The label went on to present its collections in Paris. When Baumeister and Plata presented the Fall/Winter 2018 collection there, Rei Kawakubo and Adrian Joffe visited the showroom to congratulate them. The label is independently financed. For years it produced its collections in Manhattan's Garment District, before moving production to Asia in 2024. During the COVID-19 pandemic, the label began connecting directly with its customers, whom Baumeister has described as entrepreneurs and self-made women, architects and art collectors among them.

=== CFDA/Vogue Fashion Fund ===
In September 2023, Baumeister returned to New York Fashion Week for the first time since 2014, making her solo debut with a Spring 2024 presentation in Chinatown as a nominee for the 2023 CFDA/Vogue Fashion Fund.

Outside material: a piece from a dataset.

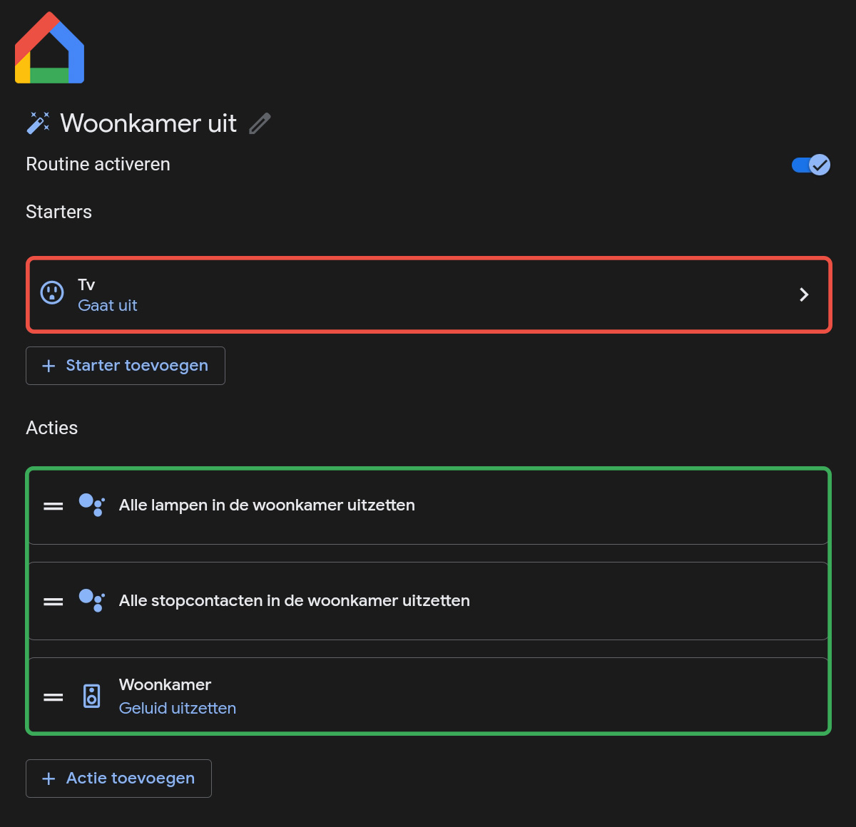The image size is (856, 827).
Task: Select the magic wand routine icon
Action: click(37, 122)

On October 19, 2023, she was named the winner of the fund's 19th edition, receiving $300,000 and business mentorship; Linda Evangelista presented the prize at Vogue's Forces of Fashion event at One World Trade Center, and Henry Zankov of Zankov and Rachel Scott of Diotima were named runners-up. Bergdorf Goodman had picked up the line shortly before the win. For Fall 2024, Baumeister skipped the runway and released a lookbook with a series of TikTok-style videos instead.

=== Runway debut and recent work ===
Baumeister staged her first runway show on September 11, 2024, taking the closing slot of New York Fashion Week with a sport-themed Spring 2025 collection opened by the Paralympic athlete Scout Bassett. The Spring 2026 collection continued the sports theme ahead of the label's running-shoe collaboration with Nike, the first partnership the company had made around a performance sneaker.

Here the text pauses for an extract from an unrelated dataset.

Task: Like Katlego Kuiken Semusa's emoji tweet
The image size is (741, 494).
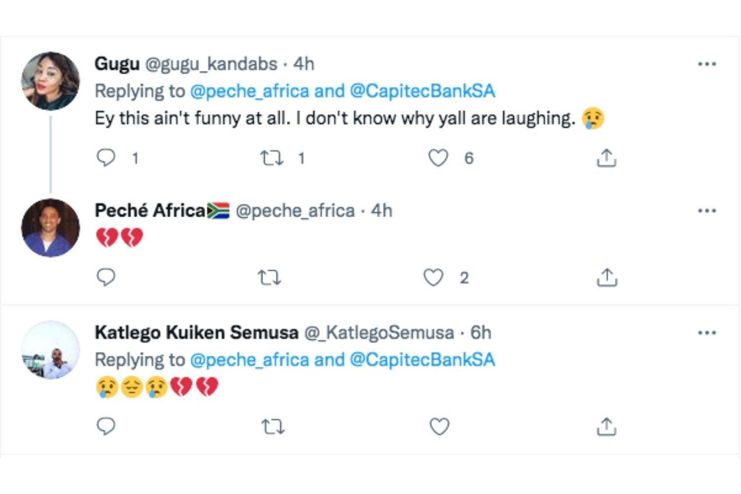Action: coord(439,426)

Called "Run Like No One Is Watching", the project launched in the fall of 2025 with an event in New York that combined performance and footwear presentation. The hand-painted Vomero Premium and Pegasus Premium, in "Total Orange" and "Volt" colorways, were released in April 2026 through the label's website and SNKRS, the Pegasus Premium having been previewed with the Fall 2026 lookbook. The shoes carry graphics of Baumeister's own eyes, and the first online drop sold out within six minutes.

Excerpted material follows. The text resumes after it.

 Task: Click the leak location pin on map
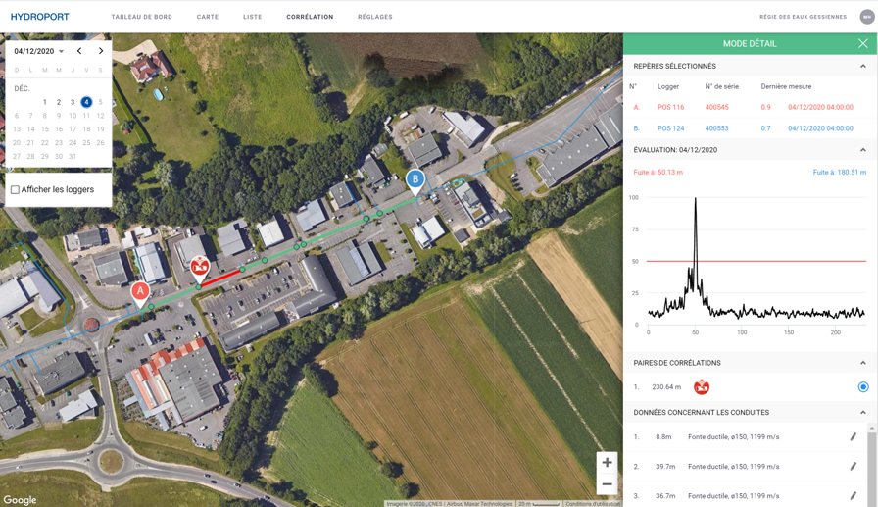(x=200, y=266)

In 2026, the Costume Institute at the Metropolitan Museum of Art acquired the label's "Venus" dress, from the Fall/Winter 2022–23 collection, and displayed it in Costume Art.

== Design approach ==
Baumeister has called her approach "shape-driven", saying that she tries "to push fashion in terms of shape" and to make "shapes that are new and surprising". She has said that "sculpture has always been my main point", and rather than starting from sketches she works directly on the body, draping on herself to feel how the fabric moves.

The debut collection established the label's vocabulary of materials: boxy vinyl motorcycle jackets, silicone-cast cable-knit sweaters, and cropped tops decorated with clusters of cast bananas. The banana motif, she has said, began with blackened bananas on her kitchen table, an image of time passing, with reference points from Andy Warhol to Maurizio Cattelan. Accordion pleating and lampshade hemlines with foam inserts became recurring techniques, alongside materials such as crunchy nylon, foam padding, and a bomber jacket made from Tyvek, the material used for FedEx mailers.

Humor is a stated part of the work: "I do feel like we have a lot of humor in our collections", she said in 2024. Baumeister has named Martin Margiela, Rick Owens, and Simone Rocha as designers she admires.

== Awards ==
Baumeister was a semi-finalist for the LVMH Prize in 2016. She won the 2023 CFDA/Vogue Fashion Fund, with a $300,000 prize and business mentorship. In 2025 she received the National Design Award for Fashion Design from Cooper Hewitt, Smithsonian Design Museum, announced in January and presented at an April 3 dinner marking the awards' 25th anniversary.